Page excerpt:
Business Report Opinion

Market keeps eye on MPC rate decision this week

Waldo Krugell|Published

All eyes on the Reserve Bank's rate decision this week.

Image: Bloomberg

It was an interesting week with the JSE All Share index hitting 100 000 points on Wednesday morning and the gold price breaking through $3 400 an ounce again. Internationally, US President Donald Trump announced trade deals with Japan and with the Philippines, and there are reports that the EU and US are nearing a deal.

In local news the Government of National Unity held together once more as the DA agreed to support the Appropriation Bill after President Cyril Ramaphosa dismissed Higher Education and Training Minister Nobuhle Nkabane. On Thursday, Trade, Industry, and Competition Minister Parks Tau said that a “condition precedent document” has been signed as a precursor to finalisation of the trade negotiations with the US, but little details were available. It was reported that the Framework Deal aims to resolve long-standing market access issues that both sides are interested in and to promote bilateral investments in a mutually beneficial manner. It is unlikely that South Africa and the US will reach an agreement by the 1 of August, when 30% tariffs kicks-in.

The key local indicator was the June Consumer Price Index (CPI) inflation figure released on Wednesday. The inflation rate rose from 2.8% to 3%. The main driver was higher food prices, while lower year-on-year fuel prices helped to counter the increase. The inflation rate remains safely below the midpoint of the Reserve Bank's target band, and markets are still expecting one more 25 basis point cut to the repo rate this year. But will it happen at Thursday’s Monetary Policy Committee (MPC) meeting?

Based on the June inflation number and the outlook for inflation there is a strong case for a cut. Almost all models suggest that inflation will increase slowly during the rest of this year, but remain below the midpoint of the target band for the next year or two. The MPC has often argued that international uncertainty poses an upside risk and is an argument for keeping the repo, and our interest rate differential with the US, unchanged. The concern is that if we cut the repo rate while the Americans keep their policy rate unchanged, the rand-dollar exchange rate will weaken, increasing the cost of imported goods. This week the Federal Reserve meets the day before our MPC and their decision will play a role. They are waiting to see the inflationary impact of their tariffs and will probably keep their policy rate unchanged. Yet, from the South African point of view the dollar is relatively weaker, and the interest rate differential is less of a concern. Keeping the repo unchanged runs the risk of applying contractionary monetary policy in an economy that is barely growing. 

Another view is that repo rate decisions are no longer about the midpoint of the target band, but rather about the proposed new target of 3%. With a lower target in mind, it may not make sense to cut the repo rate just yet.

I think the Reserve Bank has already made a strong case for the benefits of a lower target. Their models show that because inflation is already low, the cost of moving to a lower target is minimal. They don’t believe interest rates will need to stay high for long, nor that much economic growth will be sacrificed in the process.

Stated problem A:
In the opinion piece on the Reserve Bank's rate decision, what was the June CPI inflation rate?
Stated problem B:
Can you condense the paragraph of the rate-decision opinion piece that begins "The key local indicator" into a short bulleted list that keeps its main facts?

Record list:
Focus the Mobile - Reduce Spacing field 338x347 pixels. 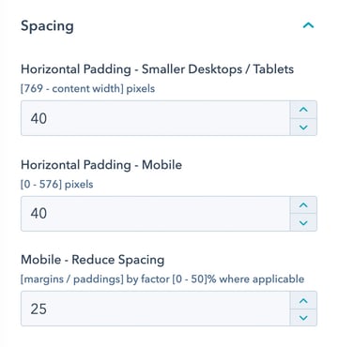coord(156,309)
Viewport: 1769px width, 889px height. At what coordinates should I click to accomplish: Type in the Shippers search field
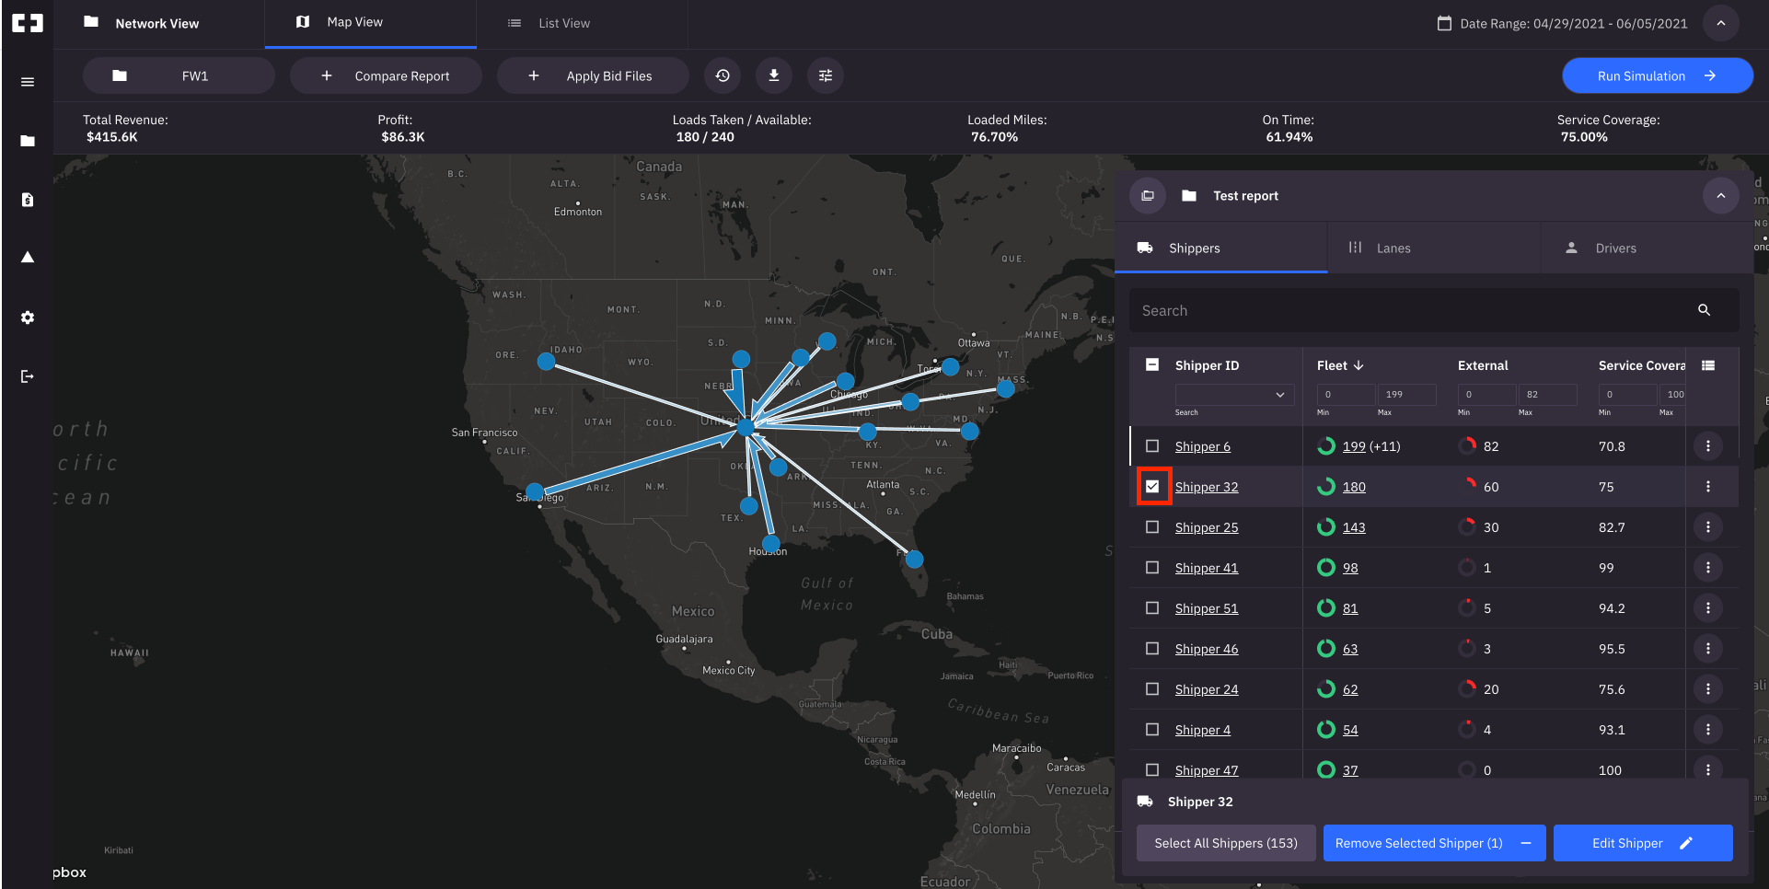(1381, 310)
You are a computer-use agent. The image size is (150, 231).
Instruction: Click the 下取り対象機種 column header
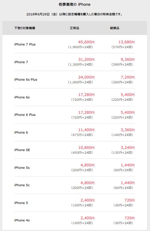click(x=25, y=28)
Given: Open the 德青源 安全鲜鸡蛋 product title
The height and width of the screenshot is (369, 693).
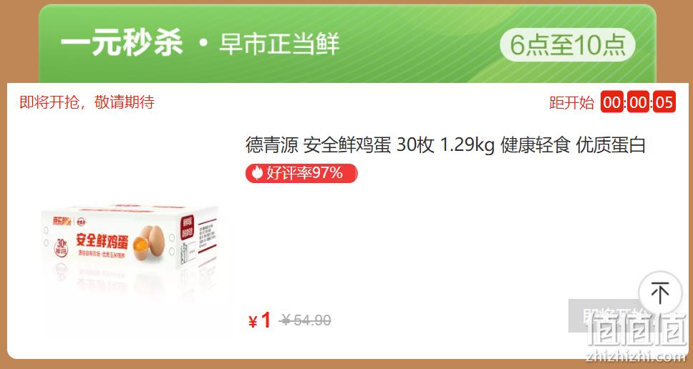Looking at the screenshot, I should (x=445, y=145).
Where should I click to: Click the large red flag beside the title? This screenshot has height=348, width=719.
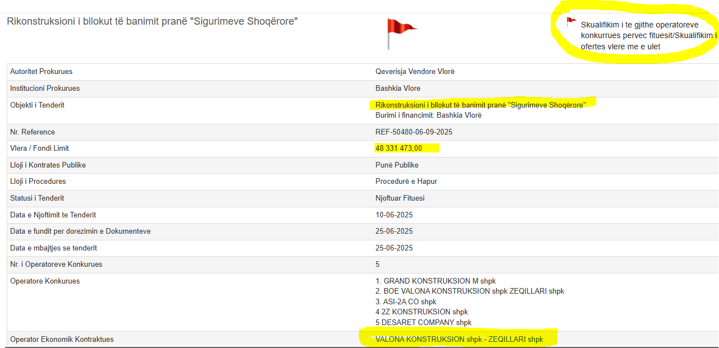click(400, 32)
...
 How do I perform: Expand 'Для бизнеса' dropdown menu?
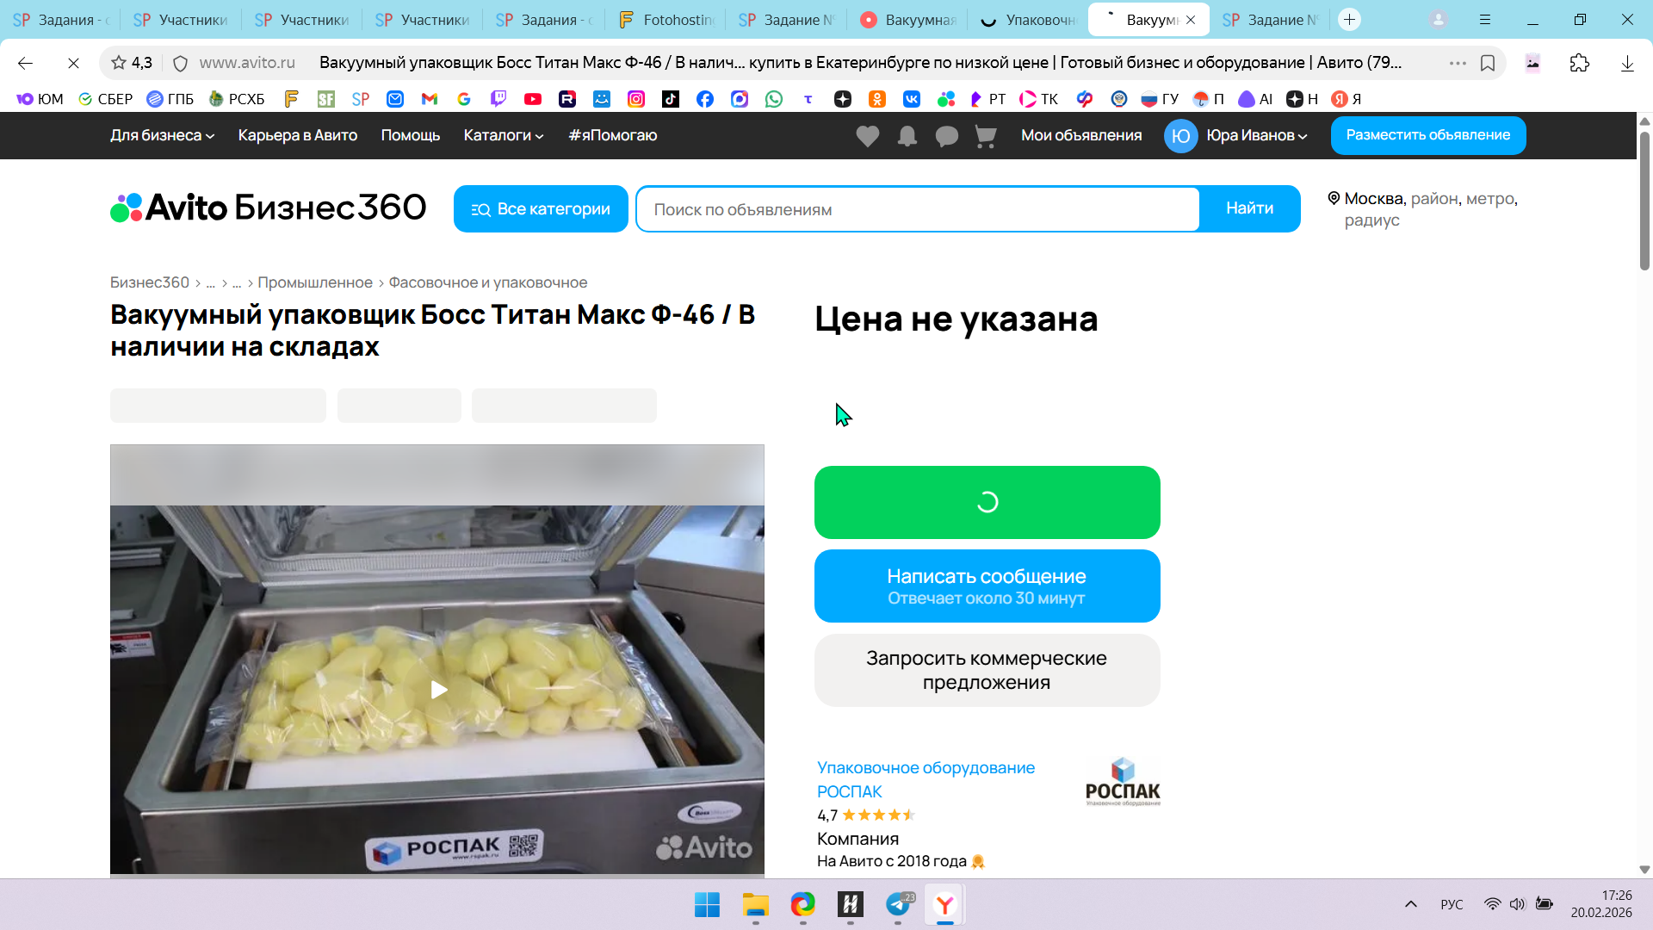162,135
---
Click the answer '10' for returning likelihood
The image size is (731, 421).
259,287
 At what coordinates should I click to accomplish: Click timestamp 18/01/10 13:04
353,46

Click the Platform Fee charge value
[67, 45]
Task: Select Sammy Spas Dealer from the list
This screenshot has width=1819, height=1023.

Output A:
It rose from 2.8% to 3%.

Output B:
- The June CPI inflation figure, released on Wednesday, was the key local indicator.
- Inflation rose from 2.8% to 3%, driven mainly by higher food prices and partly offset by lower year-on-year fuel prices.
- The rate remains safely below the midpoint of the Reserve Bank's target band.
- Markets still expect one more 25 basis point repo rate cut this year, but it is unclear whether it will come at Thursday's MPC meeting.